State Judge Blocks ND Law Designed to Close Only Abortion Clinic in the State
(PRESS RELEASE) A state judge ruled today that North Dakota state officials cannot enforce a law designed to shut down the state’s only reproductive health care provider offering abortion services—temporarily blocking the law while the legal challenge to the unconstitutional measure, brought by the Center for Reproductive Rights, continues.
Senate Bill 2305, which was signed into law on March 26, imposes medically unwarranted requirements that any physician performing abortions in the state must have admitting privileges at a hospital within 30 miles.

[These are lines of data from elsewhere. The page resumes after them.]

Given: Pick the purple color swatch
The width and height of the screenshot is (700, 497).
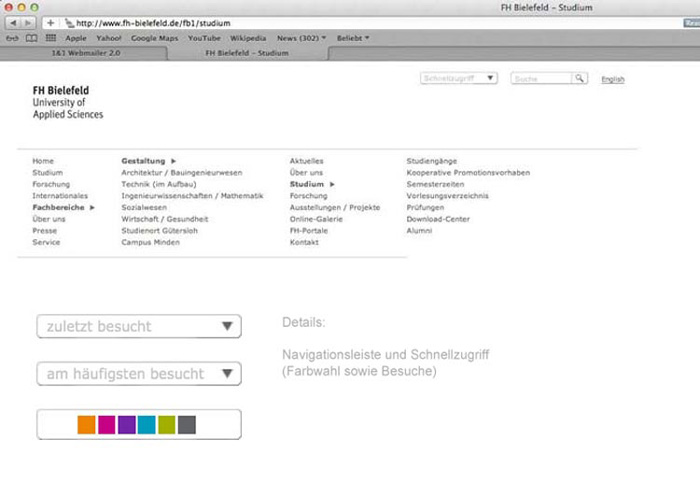Looking at the screenshot, I should click(x=126, y=425).
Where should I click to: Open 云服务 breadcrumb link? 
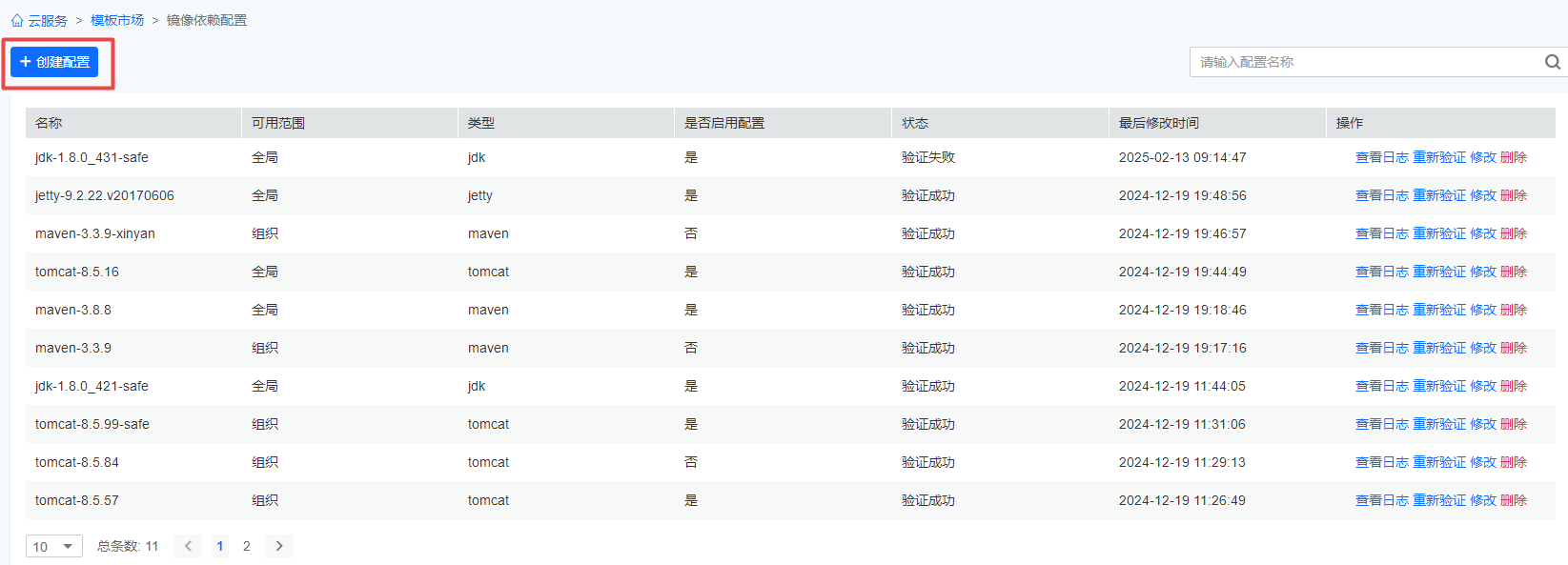tap(48, 20)
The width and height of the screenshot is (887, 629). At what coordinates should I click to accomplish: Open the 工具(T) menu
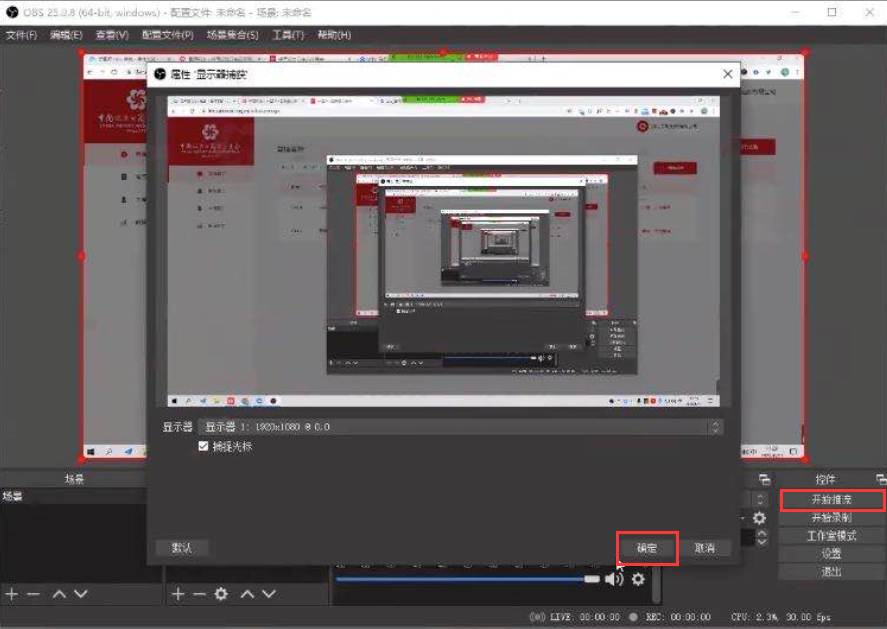point(288,35)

A nearly identical measure in Mississippi was signed into law last year and has been temporarily blocked by a federal judge after the Center challenged the law on behalf of the state’s last abortion clinic and its doctors.

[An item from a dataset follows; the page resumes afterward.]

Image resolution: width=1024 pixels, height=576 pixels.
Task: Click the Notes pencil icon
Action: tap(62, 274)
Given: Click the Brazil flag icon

Said Bebe Anderson, director of the U.S. legal program at the Center for Reproductive Rights:
“Whether it is a direct assault banning abortion outright or trumped up schemes to regulate women’s reproductive health care providers out of practice, the underhanded tactics of politicians hostile to women’s health and rights are being rejected by courts at every level in the U.S.
“Today’s decision ensures that North Dakota’s only abortion clinic can keep its doors open to the many women it provides critical health care to every year.
“We are confident that this law, and all the efforts to erode women’s constitutional rights and block their access to essential health care, ultimately will be struck down permanently.”
The Center filed the lawsuit in May 2013 on behalf of the Red River Women’s Clinic, the only abortion provider in North Dakota, which provides a range of reproductive health services to women in North Dakota, as well as to women who travel from neighboring states like South Dakota and Minnesota.
Once SB 2305 was signed into law, the physicians at the clinic immediately began the process of attempting to comply with the new law. However, the clinic has already received indications from hospitals within 30 miles that the clinic’s physicians would not be granted privileges for reasons such as hospital policies on abortion care and the minimum number of patients doctors must admit per year.
The Center also recently filed a federal lawsuit against two other unconstitutional North Dakota laws, one banning abortion as early as six weeks of pregnancy—before some women even know they are pregnant—and another outlawing abortions for reasons of sex selection or genetic fetal anomaly. On July 22, a federal judge blocked the six-week abortion ban from going into effect, calling the measure “clearly invalid and unconstitutional” under U.S. Supreme Court precedent.
The Center filed the supplemental complaint, MKB Management Corp d/b/a Red River Women’s Clinic, Tammi Kromenaker, Kathryn Eggleston, M.D., v. Birch Burdick and Terry Dwelle, M.D., to challenge the admitting privileges restriction along with law firms Weil, Gotshal &, Manges LLP and Turman &, Lang Ltd.